Scientists Unveil Surprising Secrets of a 40-Year-Old Catalyst
3D model of the active center of the catalyst Titanium Silicalite -1 with the titanium pair (light grey).
Credit: ETH Zürich
Activity of the industrial catalyst TS-1 relies on titanium pairs/Important discovery for catalyst development.
‘Titanium silicalite-1’ (TS-1) is not a new catalyst: It has been almost 40 years since its development and the discovery of its ability to convert propylene into propylene oxide, an important basic chemical in the chemical industry. Now, by combining various methods, a team of scientists from ETH Zurich, the University of Cologne, the Fritz Haber Institute and BASF has unveiled the surprising mechanism of action of this catalyst. From Cologne, the working group of Professor Dr. Albrecht Berkessel at the Department of Chemistry was involved. These findings will help catalyst research take an important step forward.
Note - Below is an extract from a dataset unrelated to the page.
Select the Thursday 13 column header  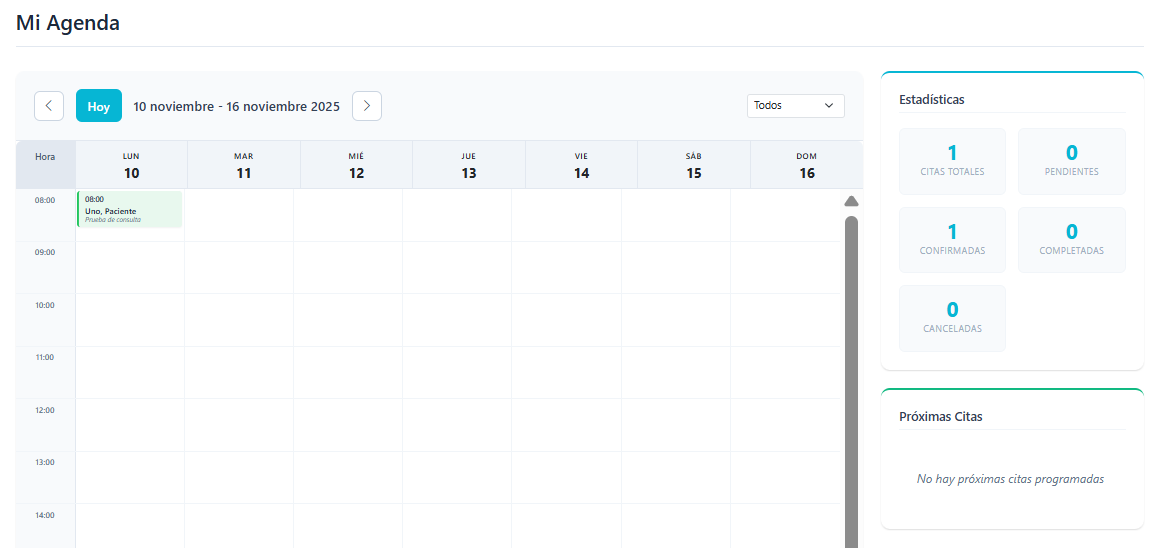coord(469,165)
Propylene oxide is used in industry to make products such as polyurethanes, antifreeze additives and hydraulic fluids. More than 11 million metric tons of propylene oxide are produced annually in the chemical industry worldwide, of which 1 million metric tons are already produced by the oxidation of propylene with hydrogen peroxide. This chemical reaction is catalyzed by TS-1, a microporous, crystalline material made up of silicon and oxygen and containing small amounts of titanium. The catalyst has been used successfully for 40 years and experts assumed that the active center in TS-1 contains individual, isolated titanium atoms that ensure the special reactivity of the catalyst.
A team of researchers from the ETH Zurich, the University of Cologne, the Fritz Haber Institute and BASF questioned this assumption. “In recent years, doubts have arisen as to whether the assumption about the mechanism of action is correct, as it relies primarily on analogies with comparable catalysts and less on experimental evidence. But if you try to optimize a catalyst on the basis of a wrong assumption, it is very difficult and can lead you in the completely wrong direction. It was therefore important to examine this assumption more closely,” explains BASF scientist Dr. Henrique Teles, one of the co-authors of the scientific publication, the starting point for the collaboration.